Czy widać zmiany w życiu codziennym? Pewnie że tak. Ludzie omijają się szerokim łukiem, a
każdy w każdym widzi osobę, która potencjalnie może zarażać. Na ulicach pustki. Garstka osób, która wyszła aby odetchnąć świeżym powietrzem. Kina, muzea i bary
są pozamykane. Otwarte są banki oraz poczta. W sklepach spożywczych widać za to kolejki żeby
zrobić zakupy. Każdy grzecznie przestrzega rygoru. Rękawiczki oraz maseczki są
obowiązkowe. Czasami kolejki są tak długie że czas oczekiwania wydłuża się do 2
godzin żeby móc coś kupić.
Czy ludzie się boją? I tak i nie. Niektóre osoby nie wychodzą z domu w obawie o
wirus, a inni twierdzą, że co ma być to będzie i są gotowi na to że wirus prędzej
czy później ich dopadnie. Jednak zdecydowanie większość osób ma spore obawy. Są
przypadki kiedy zasady zostają złamane, jak na przykład wyjście z domu bez żadnego
rozsądnego powodu (zakupy, dojazd do pracy, wizyta u lekarza). Są też ludzie, którzy
przemieszczają się z gminy do gminy co jest kategorycznie zakazane. Jest sporo
policji kontrolującej wyjazdy z miast.
Osobiście mam problemy w pracy i to spore, bo od 4 tygodni nie pracuję i co za tym idzie
nie zarabiam. Pracuję na siłowni jako instruktor fitness i tzw. personal trainer.

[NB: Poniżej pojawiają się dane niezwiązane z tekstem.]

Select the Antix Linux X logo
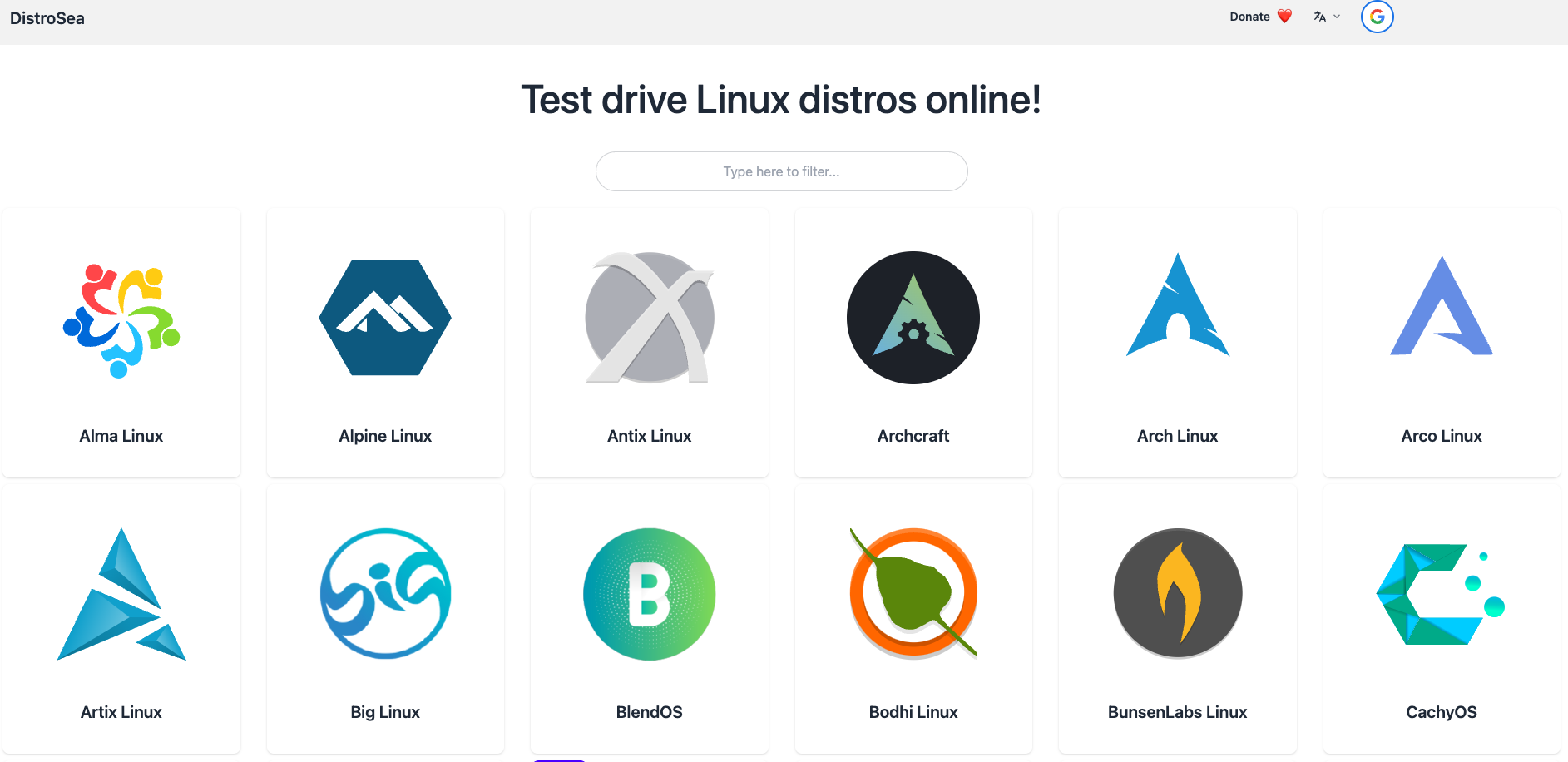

Siłownie zostaly zamknięte już 4 tygodnie temu żeby uniknąć dalszych zakażeń. Ja jak i moi
koledzy zostaliśmy bez pracy i bez środków do życia. Jeżeli nie miałeś
oszczędności na czarną godzinę, to nawet nie chce myśleć jak to się skończy.
Jeśli chodzi o studentów i młodszych uczniów, to wszystkie uczelnie oraz szkoły zostały zamknięte. Uniwersytety prowadzą wykłady
online. Tak samo inne szkoły, gdzie nauczyciele łączą się bezpośrednio z uczniami przez
internet. W jakiś minimalny sposób starają sie aby uczniowie stracili jak naj
mniej.
- relacjonuje dla dlaStudenta.pl Małgorzata Wawrzyńska, mieszkanka Varese, Włochy.